▶ **WHAT IS BEING ASKED**: At the line with "This screenshot has", start transcribing; stop after the last line of the data below. Keep it exact and leave pictures out.

RECORD EXTRACTS Block Start

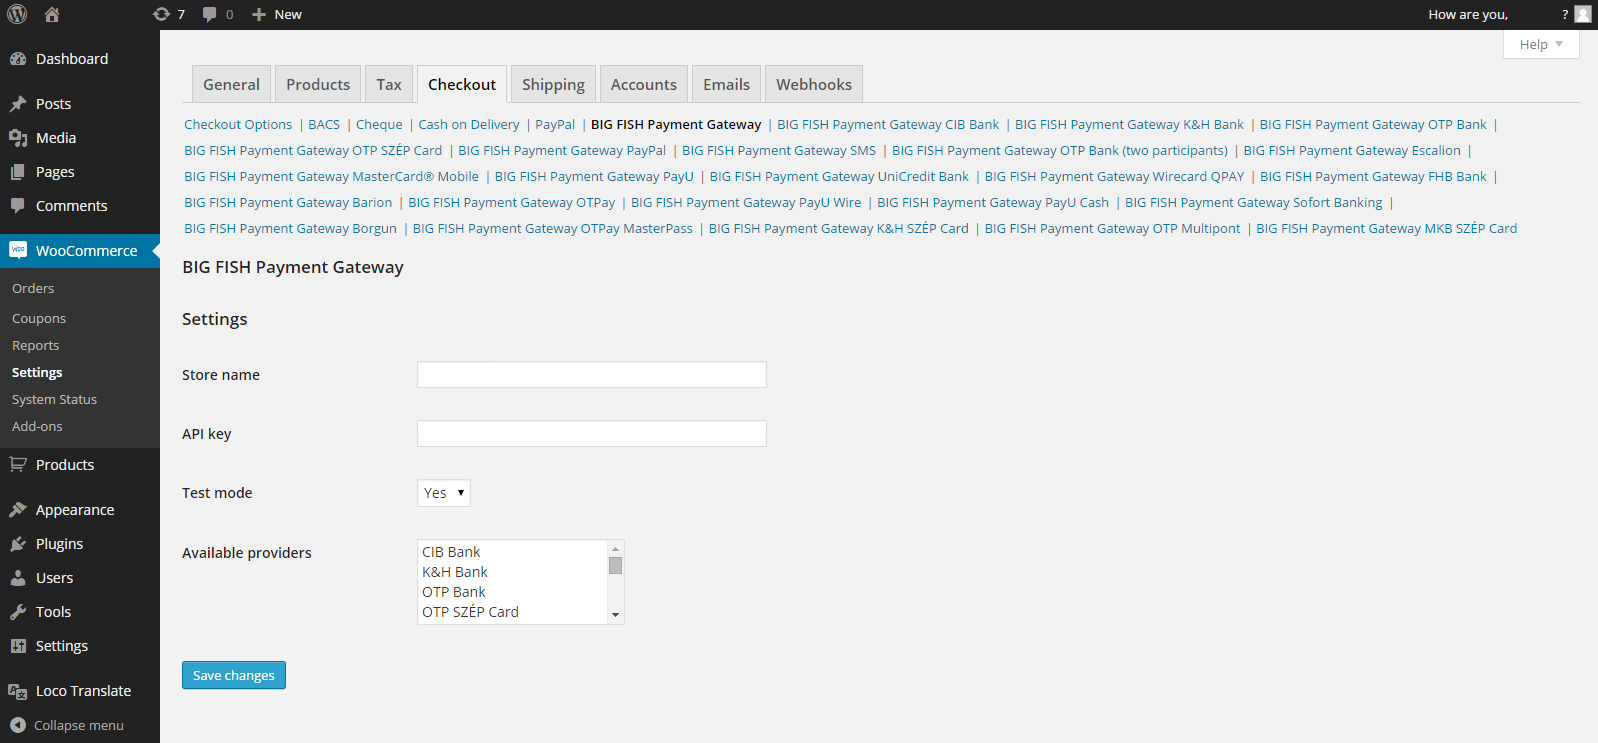The width and height of the screenshot is (1598, 743).
Task: Select OTP Bank in providers list
Action: (454, 592)
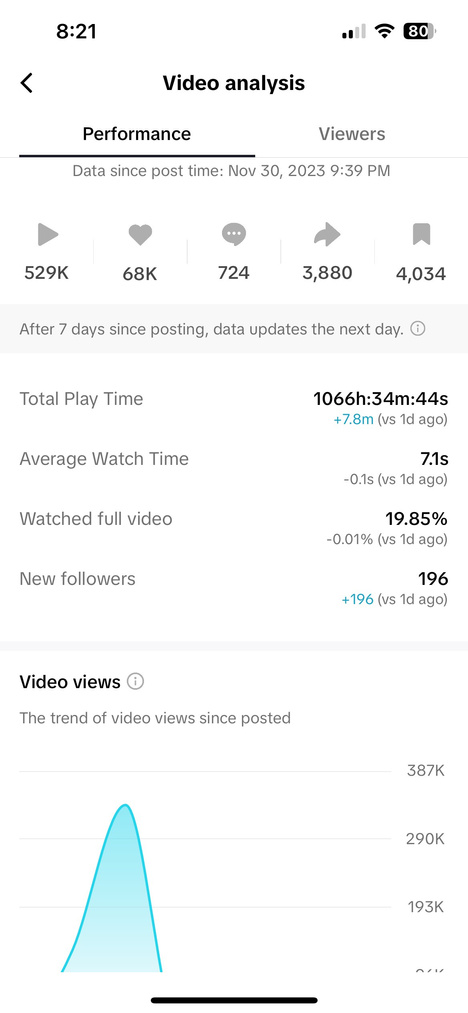Tap the heart likes icon

140,235
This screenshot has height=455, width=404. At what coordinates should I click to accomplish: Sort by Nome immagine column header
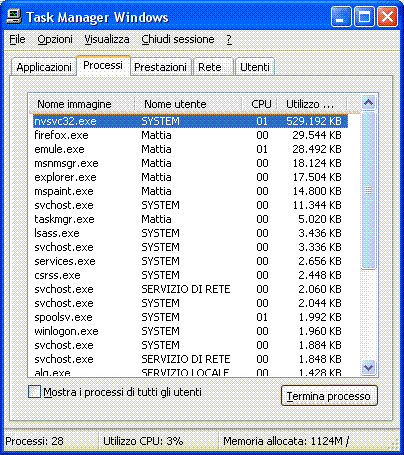pos(82,104)
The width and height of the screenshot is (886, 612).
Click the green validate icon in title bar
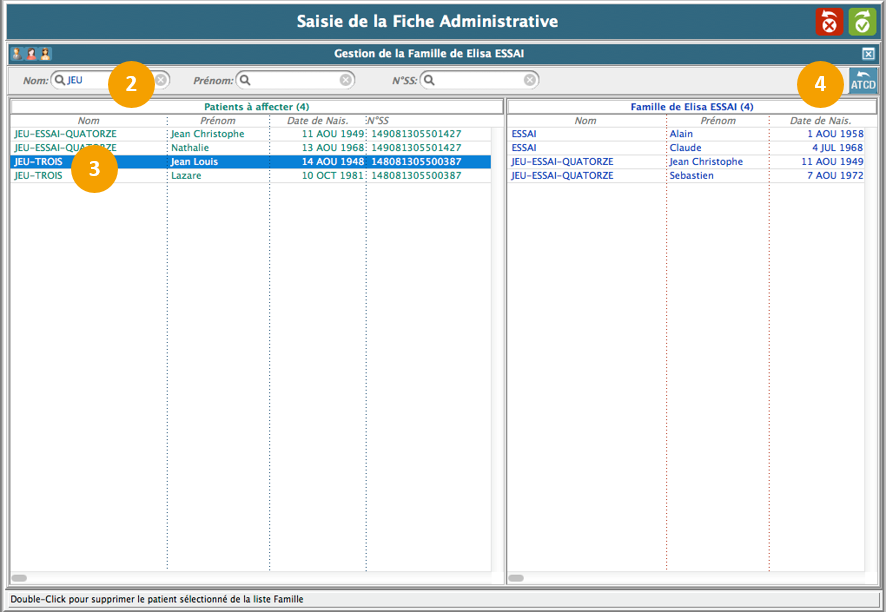coord(862,22)
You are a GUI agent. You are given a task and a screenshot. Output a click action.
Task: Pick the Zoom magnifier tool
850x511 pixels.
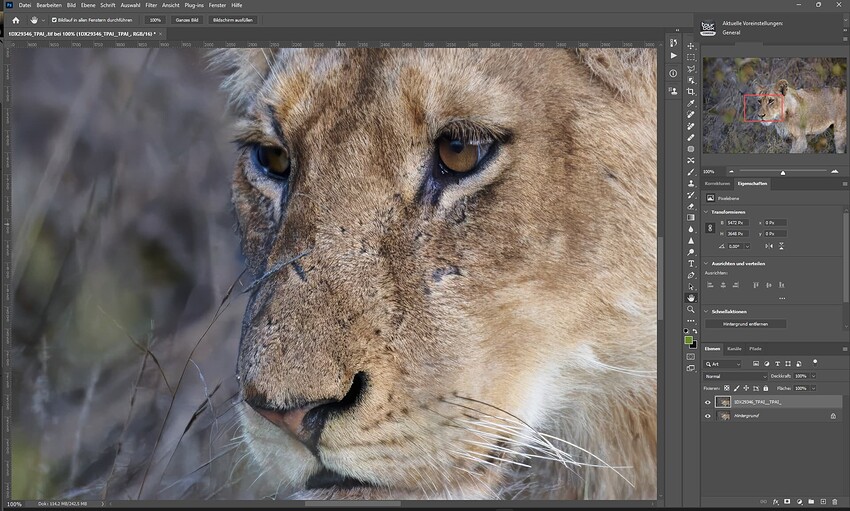click(691, 309)
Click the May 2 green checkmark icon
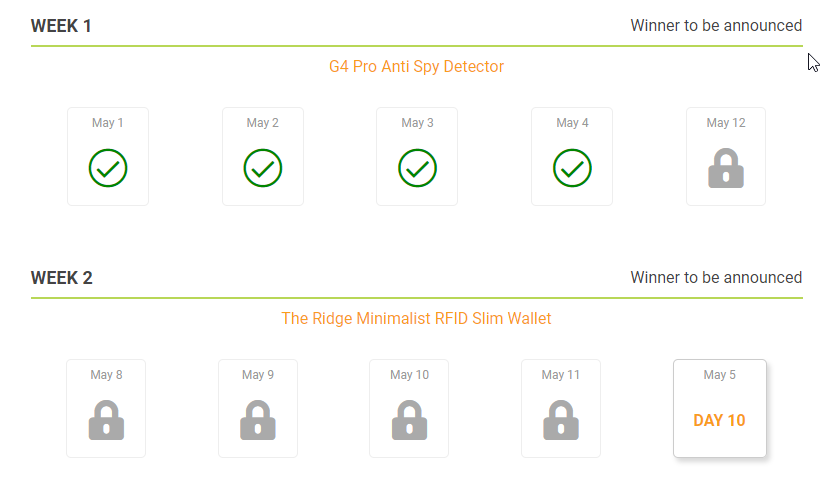 pos(263,168)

RECORD EXTRACTS Block End

▶ **RESULT**:
This screenshot has height=455, width=404. At what coordinates should I click to accomplish: Sort by Nome immagine column header
pos(82,104)
The width and height of the screenshot is (886, 612).
Click the green validate icon in title bar
coord(862,22)
You are a GUI agent. You are given a task and a screenshot. Output a click action.
Task: Pick the Zoom magnifier tool
850x511 pixels.
click(691, 309)
Click the May 2 green checkmark icon
 pos(263,168)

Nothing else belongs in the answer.